The book’s first section explores the iconography of the yaylaq and qishlaq (summer and winter encampments), the “nexus” of the “performance” of Qara- and Aqquyunlu authority. Leube follows several voices across their representations of these seasonal courts, including court-produced Persian-language writings and European travel accounts. What emerges is a reconstruction of idealized courtly functions that is fluid and free-ranging by design. Leube’s energy is directed toward maintaining a dynamic view of Turkmen courts, which are never seen as stable or concentric. The royal yaylaq tent, surrounded by discrete “functional” social elements, is interpreted as the center of a “fractal-galactic” courtly sphere that mirrors itself at several levels without creating a strict hierarchy. When Leube turns to the qishlaq and the royal palace complexes in Tabriz and Isfahan, he adds architecture and epigraphy to his repertoire of sources. Specialist readers will be grateful for this sustained engagement with Qara- and Aqquyunlu culture and the thoughtful way its diverse and understudied source material is made to yield consistent insights into a flexible system of courtly power and representation.

The second section interrogates the categories of ethnicity and religious affiliation as they apply to the Turkmen courts. Leube highlights an Arabic term expressing the contextual way that ethnically and religiously charged symbols were deployed: munasib al-hal (“as appropriate to the situation”). Turkic, Persian, and Arabic were each deployed to suit particular moments. Leube extends this logic to apply to contextual performance of nomadic, urban, Persian, Turkic, and “normative-Islamic” customs more generally. Narrative and visual arts worked to maintain the flexibility of these categories. Leube also addresses the apparent ambiguity of ruling attitudes toward Shi’i and Sunni orthodoxies symbolized by Timurid and Turkmen coins bearing both typically Sunni and Shi’i slogans, sometimes on the same coin. For Leube, these coins show the creation of an image of universal justice through the strategic appropriation of seemingly contradictory elements so as to reconcile their respective traditions under the “transcendental” justice of the ruler. “Suprafactional justice” is a subtle craft, involving political theorists, astrologers, mystics, and non-Muslim actors. The arguments advanced in this chapter resonate with trends in Ottoman studies, where imperial management of confessional difference is a major focus of interest.

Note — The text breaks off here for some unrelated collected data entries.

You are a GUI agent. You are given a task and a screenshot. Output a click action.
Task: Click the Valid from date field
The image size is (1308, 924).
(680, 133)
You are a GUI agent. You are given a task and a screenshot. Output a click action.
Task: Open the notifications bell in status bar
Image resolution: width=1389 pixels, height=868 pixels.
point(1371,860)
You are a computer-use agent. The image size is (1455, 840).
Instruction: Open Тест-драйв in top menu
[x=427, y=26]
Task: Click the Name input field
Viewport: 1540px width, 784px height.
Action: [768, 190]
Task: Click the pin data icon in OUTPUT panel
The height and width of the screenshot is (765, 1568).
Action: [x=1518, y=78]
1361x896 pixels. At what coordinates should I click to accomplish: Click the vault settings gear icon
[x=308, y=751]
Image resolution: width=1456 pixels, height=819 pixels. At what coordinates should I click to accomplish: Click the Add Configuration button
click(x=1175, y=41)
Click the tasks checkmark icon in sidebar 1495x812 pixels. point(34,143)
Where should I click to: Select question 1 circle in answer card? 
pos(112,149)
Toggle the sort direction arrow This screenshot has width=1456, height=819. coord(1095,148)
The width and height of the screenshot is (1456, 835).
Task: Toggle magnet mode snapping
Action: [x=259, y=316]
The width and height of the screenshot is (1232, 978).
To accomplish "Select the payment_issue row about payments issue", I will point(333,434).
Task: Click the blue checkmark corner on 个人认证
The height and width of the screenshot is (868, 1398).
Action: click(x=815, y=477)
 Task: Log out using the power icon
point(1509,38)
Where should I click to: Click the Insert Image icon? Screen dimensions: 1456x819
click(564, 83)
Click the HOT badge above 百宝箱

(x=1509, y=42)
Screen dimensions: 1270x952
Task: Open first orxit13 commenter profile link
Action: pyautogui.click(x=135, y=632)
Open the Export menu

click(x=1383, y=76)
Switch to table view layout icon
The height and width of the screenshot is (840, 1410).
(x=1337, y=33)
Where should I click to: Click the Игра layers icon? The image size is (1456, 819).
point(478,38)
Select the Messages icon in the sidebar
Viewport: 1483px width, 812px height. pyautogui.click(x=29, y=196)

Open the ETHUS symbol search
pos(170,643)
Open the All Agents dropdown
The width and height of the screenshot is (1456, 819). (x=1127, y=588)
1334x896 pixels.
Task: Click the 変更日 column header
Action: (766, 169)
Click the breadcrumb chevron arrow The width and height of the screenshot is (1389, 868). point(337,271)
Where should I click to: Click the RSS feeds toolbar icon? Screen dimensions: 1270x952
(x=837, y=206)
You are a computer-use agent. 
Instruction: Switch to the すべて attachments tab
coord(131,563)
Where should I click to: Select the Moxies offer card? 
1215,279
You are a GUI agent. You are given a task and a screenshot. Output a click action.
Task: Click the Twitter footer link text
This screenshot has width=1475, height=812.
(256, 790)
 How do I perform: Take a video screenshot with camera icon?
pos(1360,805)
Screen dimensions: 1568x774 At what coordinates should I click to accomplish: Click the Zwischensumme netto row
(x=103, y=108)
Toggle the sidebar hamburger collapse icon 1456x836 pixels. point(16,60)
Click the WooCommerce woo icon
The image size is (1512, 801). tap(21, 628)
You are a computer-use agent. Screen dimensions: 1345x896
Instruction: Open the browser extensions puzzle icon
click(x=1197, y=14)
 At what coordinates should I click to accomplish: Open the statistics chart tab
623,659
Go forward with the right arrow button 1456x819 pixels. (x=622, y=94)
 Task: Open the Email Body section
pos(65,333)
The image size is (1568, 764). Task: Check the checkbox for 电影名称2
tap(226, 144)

Leube rises to the challenge of his sources’ high linguistic and philological demands and works through an incredible range of Persian, Arabic, Turkic, and European sources. The study’s dedication to its unique methodological framework generates this refreshingly eclectic scope; it is also the source of its limitations. Leube acknowledges that his commitment to the relational view has led him to “eschew a chronological structure of argumentation.” Thus, most readers will need to supplement Relational Iconography with chronologically organized histories of the two dynasties. Leube’s prose, while it effectively communicates complex concepts, often produces paragraphs of unusual density and difficulty. Yet the reader’s patience is always rewarded with a lucid interpretation of poetry or epigraphy that offers depth to our picture of an important setting in world history. Relational Iconography is a truly significant contribution to the study of the medieval and early modern Islamic world.